**WHAT TO DO:** The answer must consist of every line from the entries below that contains the word "Noël".

Stored data entries
· · · · · · ·

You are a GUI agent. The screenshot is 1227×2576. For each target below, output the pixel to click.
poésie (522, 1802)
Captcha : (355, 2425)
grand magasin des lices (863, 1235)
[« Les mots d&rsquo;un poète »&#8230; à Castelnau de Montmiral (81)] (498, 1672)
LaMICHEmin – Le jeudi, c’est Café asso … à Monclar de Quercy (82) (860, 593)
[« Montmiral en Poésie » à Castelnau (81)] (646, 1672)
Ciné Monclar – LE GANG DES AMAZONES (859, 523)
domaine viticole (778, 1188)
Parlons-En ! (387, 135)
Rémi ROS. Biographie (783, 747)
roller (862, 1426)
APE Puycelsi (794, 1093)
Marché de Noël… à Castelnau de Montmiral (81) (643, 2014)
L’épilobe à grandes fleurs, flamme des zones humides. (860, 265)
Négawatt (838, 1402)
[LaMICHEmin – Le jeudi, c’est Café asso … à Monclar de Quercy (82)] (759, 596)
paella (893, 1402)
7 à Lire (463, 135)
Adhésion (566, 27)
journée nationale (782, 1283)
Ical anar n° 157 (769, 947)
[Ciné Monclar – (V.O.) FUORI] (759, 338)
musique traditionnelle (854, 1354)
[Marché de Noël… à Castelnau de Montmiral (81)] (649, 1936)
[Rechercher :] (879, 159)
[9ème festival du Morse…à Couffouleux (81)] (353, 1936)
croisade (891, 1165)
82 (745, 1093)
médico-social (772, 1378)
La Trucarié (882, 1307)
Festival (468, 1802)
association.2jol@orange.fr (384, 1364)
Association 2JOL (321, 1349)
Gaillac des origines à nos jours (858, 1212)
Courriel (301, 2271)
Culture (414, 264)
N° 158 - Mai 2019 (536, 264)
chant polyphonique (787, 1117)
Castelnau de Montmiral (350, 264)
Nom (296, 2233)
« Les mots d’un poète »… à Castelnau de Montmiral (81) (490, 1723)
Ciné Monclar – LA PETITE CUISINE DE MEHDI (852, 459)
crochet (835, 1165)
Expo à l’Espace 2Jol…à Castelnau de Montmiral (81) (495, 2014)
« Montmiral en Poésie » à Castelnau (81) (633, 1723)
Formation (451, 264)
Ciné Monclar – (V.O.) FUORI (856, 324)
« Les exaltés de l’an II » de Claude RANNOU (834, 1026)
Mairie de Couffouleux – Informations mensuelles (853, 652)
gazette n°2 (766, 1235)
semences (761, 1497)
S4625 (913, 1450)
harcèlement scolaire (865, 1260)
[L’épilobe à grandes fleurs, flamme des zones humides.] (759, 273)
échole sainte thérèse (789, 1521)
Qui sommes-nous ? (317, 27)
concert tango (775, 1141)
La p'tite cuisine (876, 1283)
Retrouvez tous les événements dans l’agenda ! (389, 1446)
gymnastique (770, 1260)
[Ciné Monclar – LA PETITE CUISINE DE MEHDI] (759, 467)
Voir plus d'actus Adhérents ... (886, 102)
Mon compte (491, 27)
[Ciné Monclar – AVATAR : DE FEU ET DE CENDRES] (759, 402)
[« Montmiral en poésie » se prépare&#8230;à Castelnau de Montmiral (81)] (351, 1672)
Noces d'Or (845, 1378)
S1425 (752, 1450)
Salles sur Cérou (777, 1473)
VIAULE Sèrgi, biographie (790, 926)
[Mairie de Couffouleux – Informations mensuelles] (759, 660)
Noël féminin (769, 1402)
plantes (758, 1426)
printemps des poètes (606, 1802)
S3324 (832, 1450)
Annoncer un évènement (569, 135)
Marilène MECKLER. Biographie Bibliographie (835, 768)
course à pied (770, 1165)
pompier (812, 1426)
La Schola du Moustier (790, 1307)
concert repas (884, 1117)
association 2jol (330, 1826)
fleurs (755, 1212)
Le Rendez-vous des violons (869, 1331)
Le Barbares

· · · · · · ·

**REPLY:**
Marché de Noël… à Castelnau de Montmiral (81) (643, 2014)
[Marché de Noël… à Castelnau de Montmiral (81)] (649, 1936)
Noël féminin (769, 1402)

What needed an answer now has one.